Class-action lawsuits pile up as Intel faces Meltdown-Spectre aftermath
Intel’s annus horribilis continues with news of an impressive 32 class-action lawsuits filed against the company in response to the Meltdown-Spectre security vulnerabilities. What does this mean for developers?
There’s not a lot of good news this week for Intel. Intel Corp has reported that it is facing 32 individual class-action lawsuits after it was made public that millions of processor chips were vulnerable to the Meltdown and Spectre security flaws.
Slipped in the middle of the company’s annual 10-K financial filings to the US Securities and Exchange Commission (SEC), Intel reported that thirty customer class action lawsuits and two securities class action lawsuits have been filed as of February 15th, 2018. All of these lawsuits relate to the recently exposed security flaws dubbed Meltdown and Spectre.
Intel faces Meltdown-Spectre aftermath
In essence, both Spectre and Meltdown are security flaws on the chip-level that allow sensitive inside computer systems to be exposed. Basically, it’s a fundamental problem with the chip’s architecture. These bugs are present in all modern Intel processors produced in the past decade.

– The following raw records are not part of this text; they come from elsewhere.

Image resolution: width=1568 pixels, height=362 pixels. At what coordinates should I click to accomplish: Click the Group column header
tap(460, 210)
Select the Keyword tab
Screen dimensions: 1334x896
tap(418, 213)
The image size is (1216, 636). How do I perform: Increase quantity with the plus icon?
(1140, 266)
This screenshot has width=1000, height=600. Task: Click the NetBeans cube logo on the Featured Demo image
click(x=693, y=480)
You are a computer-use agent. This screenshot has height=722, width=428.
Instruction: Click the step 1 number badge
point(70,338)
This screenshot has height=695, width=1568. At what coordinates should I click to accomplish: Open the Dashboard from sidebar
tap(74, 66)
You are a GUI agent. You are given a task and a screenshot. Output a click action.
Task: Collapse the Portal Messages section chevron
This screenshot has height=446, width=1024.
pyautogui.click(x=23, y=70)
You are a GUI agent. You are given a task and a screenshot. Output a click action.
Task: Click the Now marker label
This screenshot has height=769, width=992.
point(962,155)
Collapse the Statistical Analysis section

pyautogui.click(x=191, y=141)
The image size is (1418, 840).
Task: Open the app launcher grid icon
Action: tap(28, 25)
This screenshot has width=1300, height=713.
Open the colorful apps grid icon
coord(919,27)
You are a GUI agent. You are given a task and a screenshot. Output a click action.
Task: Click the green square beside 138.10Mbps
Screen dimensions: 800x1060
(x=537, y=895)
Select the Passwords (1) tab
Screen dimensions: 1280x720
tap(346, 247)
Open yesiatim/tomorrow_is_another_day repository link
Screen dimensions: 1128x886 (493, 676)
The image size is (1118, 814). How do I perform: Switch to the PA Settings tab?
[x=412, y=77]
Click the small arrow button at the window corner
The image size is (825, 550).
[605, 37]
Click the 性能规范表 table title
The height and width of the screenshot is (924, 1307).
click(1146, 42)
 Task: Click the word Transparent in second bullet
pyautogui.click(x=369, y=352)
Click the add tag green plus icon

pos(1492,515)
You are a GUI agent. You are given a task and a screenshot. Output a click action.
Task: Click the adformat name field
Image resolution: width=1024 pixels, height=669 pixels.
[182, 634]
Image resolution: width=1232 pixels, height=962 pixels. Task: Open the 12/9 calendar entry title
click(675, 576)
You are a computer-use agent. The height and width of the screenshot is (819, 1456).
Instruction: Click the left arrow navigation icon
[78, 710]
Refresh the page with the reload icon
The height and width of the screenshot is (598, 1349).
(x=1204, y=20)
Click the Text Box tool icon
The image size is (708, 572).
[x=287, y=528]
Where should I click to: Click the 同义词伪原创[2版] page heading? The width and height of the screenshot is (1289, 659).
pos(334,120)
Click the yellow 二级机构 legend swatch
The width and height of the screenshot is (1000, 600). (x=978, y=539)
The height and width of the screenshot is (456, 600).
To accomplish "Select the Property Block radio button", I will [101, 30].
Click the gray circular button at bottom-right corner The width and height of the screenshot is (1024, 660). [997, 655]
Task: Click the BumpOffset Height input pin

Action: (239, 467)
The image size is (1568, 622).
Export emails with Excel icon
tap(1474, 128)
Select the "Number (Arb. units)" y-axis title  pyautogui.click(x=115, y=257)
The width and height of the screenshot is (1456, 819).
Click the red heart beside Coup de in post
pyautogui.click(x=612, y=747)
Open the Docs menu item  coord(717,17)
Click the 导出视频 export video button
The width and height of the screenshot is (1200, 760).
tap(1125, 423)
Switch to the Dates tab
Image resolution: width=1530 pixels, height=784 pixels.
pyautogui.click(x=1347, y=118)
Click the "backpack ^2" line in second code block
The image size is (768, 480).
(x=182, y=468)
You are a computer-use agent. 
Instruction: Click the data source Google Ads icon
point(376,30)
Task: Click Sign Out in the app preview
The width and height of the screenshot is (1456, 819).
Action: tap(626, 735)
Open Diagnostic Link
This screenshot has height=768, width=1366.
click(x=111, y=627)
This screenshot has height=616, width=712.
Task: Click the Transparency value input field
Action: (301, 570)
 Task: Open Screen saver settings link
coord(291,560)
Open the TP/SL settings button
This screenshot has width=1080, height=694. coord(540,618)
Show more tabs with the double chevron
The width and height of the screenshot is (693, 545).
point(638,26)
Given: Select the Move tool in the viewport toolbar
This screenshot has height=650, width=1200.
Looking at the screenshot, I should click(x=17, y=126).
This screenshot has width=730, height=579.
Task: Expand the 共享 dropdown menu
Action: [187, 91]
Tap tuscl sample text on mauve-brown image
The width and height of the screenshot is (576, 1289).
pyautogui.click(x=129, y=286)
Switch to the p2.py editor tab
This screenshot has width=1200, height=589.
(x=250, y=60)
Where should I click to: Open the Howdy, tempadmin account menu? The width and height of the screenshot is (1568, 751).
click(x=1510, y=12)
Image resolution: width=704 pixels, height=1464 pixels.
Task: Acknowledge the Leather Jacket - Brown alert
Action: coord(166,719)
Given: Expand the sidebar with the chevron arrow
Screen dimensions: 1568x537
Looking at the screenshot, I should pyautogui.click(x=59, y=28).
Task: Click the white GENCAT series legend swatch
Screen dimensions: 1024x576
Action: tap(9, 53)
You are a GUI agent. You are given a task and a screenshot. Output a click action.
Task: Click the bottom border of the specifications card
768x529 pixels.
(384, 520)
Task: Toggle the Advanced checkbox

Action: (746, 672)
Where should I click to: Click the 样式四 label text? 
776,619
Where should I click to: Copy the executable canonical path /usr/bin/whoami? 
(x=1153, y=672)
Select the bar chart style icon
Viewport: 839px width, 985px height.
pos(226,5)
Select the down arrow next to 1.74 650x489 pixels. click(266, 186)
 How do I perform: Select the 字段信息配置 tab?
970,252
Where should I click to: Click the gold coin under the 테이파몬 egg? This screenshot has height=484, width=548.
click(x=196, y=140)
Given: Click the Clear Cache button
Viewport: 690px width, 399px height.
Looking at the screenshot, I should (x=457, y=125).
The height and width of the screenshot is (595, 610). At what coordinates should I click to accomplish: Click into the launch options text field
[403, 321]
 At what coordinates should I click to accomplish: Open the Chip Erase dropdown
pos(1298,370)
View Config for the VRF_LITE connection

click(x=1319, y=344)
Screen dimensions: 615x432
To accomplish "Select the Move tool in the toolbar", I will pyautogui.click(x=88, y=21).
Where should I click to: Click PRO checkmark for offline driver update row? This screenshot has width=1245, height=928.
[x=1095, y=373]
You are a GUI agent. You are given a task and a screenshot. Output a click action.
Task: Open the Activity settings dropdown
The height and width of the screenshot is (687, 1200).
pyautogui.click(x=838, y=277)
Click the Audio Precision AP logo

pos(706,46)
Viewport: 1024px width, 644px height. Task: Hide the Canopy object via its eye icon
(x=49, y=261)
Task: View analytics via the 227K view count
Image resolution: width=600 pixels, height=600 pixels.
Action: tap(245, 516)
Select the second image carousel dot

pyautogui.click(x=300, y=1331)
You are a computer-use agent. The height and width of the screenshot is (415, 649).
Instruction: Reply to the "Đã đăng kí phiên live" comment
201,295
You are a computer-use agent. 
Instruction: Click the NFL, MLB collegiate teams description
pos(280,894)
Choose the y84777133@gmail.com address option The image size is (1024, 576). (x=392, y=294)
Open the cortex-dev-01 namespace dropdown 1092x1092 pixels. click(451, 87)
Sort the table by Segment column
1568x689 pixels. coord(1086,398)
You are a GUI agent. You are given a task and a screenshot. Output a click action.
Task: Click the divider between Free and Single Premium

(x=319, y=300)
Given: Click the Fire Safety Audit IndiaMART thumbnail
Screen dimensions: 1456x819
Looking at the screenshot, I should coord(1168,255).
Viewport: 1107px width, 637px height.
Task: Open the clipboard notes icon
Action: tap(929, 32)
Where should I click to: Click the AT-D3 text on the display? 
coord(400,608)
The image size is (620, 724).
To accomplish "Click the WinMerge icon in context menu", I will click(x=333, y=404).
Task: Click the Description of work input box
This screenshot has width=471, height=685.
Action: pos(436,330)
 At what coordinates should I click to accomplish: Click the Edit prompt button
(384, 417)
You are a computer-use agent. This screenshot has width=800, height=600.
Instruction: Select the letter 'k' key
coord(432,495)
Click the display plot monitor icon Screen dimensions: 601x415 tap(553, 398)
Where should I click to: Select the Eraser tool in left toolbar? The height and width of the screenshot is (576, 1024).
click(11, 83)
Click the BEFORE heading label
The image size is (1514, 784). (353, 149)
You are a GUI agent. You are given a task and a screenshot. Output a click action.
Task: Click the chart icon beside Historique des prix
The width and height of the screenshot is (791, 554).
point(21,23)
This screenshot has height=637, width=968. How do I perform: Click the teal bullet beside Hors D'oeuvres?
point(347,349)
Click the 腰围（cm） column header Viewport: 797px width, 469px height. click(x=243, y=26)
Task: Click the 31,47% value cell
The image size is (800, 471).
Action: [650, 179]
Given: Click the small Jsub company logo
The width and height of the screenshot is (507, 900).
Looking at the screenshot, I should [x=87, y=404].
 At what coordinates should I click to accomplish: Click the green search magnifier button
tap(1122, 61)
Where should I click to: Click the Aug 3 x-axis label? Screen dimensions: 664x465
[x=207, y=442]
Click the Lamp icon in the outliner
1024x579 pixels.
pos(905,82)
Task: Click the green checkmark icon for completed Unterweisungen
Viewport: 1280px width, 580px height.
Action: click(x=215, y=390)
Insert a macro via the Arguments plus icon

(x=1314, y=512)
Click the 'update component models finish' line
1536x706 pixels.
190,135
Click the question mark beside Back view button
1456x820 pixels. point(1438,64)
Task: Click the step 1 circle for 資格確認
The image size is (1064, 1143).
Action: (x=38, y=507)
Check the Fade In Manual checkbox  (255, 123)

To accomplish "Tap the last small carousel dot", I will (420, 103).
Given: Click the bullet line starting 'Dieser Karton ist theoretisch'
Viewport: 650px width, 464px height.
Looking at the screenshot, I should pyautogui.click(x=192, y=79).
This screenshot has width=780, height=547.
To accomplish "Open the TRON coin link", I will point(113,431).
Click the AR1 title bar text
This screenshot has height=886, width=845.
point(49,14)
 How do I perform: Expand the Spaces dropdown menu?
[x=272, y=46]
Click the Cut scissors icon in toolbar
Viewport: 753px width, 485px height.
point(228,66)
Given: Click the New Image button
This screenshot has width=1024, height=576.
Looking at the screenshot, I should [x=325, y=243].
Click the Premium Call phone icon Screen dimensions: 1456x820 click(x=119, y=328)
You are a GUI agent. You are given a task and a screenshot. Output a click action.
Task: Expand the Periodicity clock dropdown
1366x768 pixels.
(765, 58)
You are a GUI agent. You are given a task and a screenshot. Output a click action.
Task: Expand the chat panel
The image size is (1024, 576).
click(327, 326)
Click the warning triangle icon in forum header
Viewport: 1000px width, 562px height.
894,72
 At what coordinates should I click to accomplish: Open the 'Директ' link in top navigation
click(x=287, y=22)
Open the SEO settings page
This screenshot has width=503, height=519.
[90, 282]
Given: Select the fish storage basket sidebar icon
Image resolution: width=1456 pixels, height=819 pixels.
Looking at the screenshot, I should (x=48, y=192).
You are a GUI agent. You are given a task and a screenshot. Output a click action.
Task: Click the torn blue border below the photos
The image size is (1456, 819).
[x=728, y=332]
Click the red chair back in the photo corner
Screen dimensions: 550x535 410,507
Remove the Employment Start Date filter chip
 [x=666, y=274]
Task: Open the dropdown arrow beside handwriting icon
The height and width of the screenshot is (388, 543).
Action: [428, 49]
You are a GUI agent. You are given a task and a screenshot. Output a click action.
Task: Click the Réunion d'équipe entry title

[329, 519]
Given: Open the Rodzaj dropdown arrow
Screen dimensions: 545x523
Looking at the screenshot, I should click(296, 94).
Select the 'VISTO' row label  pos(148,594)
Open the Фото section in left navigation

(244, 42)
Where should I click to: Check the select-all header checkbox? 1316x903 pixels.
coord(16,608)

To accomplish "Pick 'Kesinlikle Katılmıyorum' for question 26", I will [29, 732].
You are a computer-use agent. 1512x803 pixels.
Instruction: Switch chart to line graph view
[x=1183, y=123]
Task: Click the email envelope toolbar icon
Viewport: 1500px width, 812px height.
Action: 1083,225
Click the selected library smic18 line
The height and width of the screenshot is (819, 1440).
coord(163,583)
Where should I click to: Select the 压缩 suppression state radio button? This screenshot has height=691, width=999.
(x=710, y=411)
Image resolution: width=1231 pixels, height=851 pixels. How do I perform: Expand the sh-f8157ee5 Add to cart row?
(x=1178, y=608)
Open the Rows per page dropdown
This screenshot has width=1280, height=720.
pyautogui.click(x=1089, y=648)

Although Google reportedly informed Intel about the Spectre security flaw in June 2017 and the Meltdown flaw in July 2017, the story wasn’t public until the Register broke the news in January of this year.
The thirty customer class action cases were filed by consumers who claim to have been harmed by Intel’s actions and/or omissions in connection with the security vulnerabilities. Not surprising, considering that these security flaws have been around for over a decade and the software updates meant to protect PCs haven’t had the best performance reports.
Additionally, the two securities class action lawsuits allege that Intel and certain officers violated securities laws by making false statements about Intel’s products and internal controls. These two cases were brought by investors who acquired stock between July 27, 2017 and January 4, 2018, the time period when Intel knew about Meltdown and Spectre, but had not made the flaws public.
And Intel’s law troubles are hardly over. The CEO of Intel, Brian Krzanich, sold 889,879 shares in the company on November 29, making roughly $39 million from the sale. This was well before the flaws were known to the public, raising questions of whether this qualifies as insider trading.
Realistically, these 32 lawsuits are likely the tip of the iceberg. Since these lawsuits are still in the early stages, Intel claims that there is no way they can begin to estimate the damages from these suits. In any case, the clean up is likely to be pricey.
What does this mean for developers?
Well, first off, all computers have been affected by this security flaw. (Unless you’re running solely on a Raspberry Pi, that is.) While Meltdown can be fixed with an imperfect software patch, Spectre is here to stay, as it is literally a part of the chip’s architecture. No one is putting anything down in stone for when that might be fixed, but the best guess is probably sometime in 2021. So, we’re going to be living with this for some time.
In the meanwhile, various patches and updates are being released, including an emergency Windows update that fixed Intel’s dodgy Spectre fix. However, if you’re in the mood for bug hunting, Intel has extended its bug bounty program. Bounties are up across the board and any discloses made could net white hat hackers up to $250,000.